▶ _WHAT NEEDS TO BE DONE_
Search the listing below for the string "input", then copy every line it appears in.

▶ _LISTED ENTRIES_
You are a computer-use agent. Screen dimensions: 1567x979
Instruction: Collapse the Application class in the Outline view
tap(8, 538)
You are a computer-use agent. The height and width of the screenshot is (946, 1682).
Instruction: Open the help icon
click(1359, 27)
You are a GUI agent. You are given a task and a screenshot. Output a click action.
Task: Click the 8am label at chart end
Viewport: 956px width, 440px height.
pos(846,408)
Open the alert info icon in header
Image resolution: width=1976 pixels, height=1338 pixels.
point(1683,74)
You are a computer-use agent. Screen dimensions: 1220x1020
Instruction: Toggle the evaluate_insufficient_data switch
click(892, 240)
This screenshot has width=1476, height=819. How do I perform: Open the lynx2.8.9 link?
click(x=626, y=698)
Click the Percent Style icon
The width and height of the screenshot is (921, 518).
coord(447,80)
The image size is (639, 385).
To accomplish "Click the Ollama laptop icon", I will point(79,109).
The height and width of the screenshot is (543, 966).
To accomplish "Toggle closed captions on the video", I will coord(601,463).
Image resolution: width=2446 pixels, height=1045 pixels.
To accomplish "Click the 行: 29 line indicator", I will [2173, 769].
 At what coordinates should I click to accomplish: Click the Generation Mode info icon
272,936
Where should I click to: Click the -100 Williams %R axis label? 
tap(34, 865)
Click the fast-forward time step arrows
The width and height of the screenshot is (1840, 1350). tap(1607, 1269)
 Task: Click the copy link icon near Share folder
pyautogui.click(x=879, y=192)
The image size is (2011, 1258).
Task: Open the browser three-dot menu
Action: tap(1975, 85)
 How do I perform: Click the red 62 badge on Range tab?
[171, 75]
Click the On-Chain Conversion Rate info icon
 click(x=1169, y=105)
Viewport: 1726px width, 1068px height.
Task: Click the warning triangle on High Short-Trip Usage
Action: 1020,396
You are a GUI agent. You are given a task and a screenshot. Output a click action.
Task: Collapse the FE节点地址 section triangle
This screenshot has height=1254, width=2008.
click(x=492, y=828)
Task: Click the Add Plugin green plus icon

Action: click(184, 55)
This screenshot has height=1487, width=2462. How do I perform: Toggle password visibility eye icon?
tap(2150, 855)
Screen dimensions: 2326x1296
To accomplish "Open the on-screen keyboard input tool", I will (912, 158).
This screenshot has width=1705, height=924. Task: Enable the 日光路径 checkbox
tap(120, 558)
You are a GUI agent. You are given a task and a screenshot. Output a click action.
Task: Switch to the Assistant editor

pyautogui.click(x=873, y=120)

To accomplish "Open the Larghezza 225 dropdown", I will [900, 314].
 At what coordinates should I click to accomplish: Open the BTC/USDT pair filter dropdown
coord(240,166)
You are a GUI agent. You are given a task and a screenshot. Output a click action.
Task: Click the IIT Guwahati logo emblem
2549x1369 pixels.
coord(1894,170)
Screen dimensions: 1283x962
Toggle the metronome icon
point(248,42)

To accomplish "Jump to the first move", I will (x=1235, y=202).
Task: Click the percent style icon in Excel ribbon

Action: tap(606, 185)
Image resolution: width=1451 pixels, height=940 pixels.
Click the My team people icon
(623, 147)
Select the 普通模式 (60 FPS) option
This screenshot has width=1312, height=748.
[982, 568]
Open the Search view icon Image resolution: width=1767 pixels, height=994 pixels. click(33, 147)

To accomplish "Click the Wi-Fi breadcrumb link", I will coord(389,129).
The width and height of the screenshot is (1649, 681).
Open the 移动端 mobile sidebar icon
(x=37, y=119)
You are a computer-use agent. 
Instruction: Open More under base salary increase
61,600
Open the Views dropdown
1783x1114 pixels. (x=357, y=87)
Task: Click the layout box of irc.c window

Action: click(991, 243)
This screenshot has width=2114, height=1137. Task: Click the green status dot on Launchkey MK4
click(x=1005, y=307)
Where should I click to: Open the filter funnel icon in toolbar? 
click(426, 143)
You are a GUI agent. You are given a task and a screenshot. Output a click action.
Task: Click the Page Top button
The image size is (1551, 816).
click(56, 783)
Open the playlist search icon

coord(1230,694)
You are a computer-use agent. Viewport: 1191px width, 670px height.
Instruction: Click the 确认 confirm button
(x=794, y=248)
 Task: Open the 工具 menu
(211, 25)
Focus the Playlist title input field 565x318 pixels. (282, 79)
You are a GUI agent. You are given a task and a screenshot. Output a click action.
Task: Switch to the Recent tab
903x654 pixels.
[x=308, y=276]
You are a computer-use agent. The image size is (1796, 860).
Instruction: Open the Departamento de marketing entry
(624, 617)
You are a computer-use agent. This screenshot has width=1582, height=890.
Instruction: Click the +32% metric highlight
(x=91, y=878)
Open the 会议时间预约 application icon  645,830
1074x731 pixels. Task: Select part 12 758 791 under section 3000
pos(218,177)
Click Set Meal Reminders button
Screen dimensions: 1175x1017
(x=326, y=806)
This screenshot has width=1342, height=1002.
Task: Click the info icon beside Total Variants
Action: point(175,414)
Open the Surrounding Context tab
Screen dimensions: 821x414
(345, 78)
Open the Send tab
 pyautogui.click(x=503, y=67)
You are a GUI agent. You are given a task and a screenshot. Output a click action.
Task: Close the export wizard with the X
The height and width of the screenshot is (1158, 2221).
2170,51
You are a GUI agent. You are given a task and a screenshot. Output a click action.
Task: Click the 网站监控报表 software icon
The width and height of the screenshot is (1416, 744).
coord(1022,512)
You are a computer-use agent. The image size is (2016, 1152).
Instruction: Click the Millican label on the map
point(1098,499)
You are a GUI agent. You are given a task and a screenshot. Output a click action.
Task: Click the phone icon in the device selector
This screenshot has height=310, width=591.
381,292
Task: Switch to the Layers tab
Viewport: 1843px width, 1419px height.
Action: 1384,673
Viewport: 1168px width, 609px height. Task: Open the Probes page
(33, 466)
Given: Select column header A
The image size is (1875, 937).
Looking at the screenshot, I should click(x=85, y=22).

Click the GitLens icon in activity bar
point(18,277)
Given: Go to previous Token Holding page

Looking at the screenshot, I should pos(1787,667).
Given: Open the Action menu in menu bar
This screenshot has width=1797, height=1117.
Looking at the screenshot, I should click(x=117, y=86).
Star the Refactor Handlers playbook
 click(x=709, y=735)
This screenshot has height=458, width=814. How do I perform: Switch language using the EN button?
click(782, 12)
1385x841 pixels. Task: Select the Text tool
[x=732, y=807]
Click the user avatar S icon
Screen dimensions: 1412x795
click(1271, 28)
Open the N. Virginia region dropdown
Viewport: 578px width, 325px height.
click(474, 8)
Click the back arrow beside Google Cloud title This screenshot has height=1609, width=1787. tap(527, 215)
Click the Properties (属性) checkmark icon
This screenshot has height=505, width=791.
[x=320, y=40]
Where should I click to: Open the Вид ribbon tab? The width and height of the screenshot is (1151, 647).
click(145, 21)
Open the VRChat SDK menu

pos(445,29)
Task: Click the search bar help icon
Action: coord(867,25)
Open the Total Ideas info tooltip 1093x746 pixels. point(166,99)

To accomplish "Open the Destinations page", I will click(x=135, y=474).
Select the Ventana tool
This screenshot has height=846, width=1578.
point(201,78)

▶ _TASK ANSWER_
To accomplish "Open the on-screen keyboard input tool", I will (912, 158).
Focus the Playlist title input field 565x318 pixels. (282, 79)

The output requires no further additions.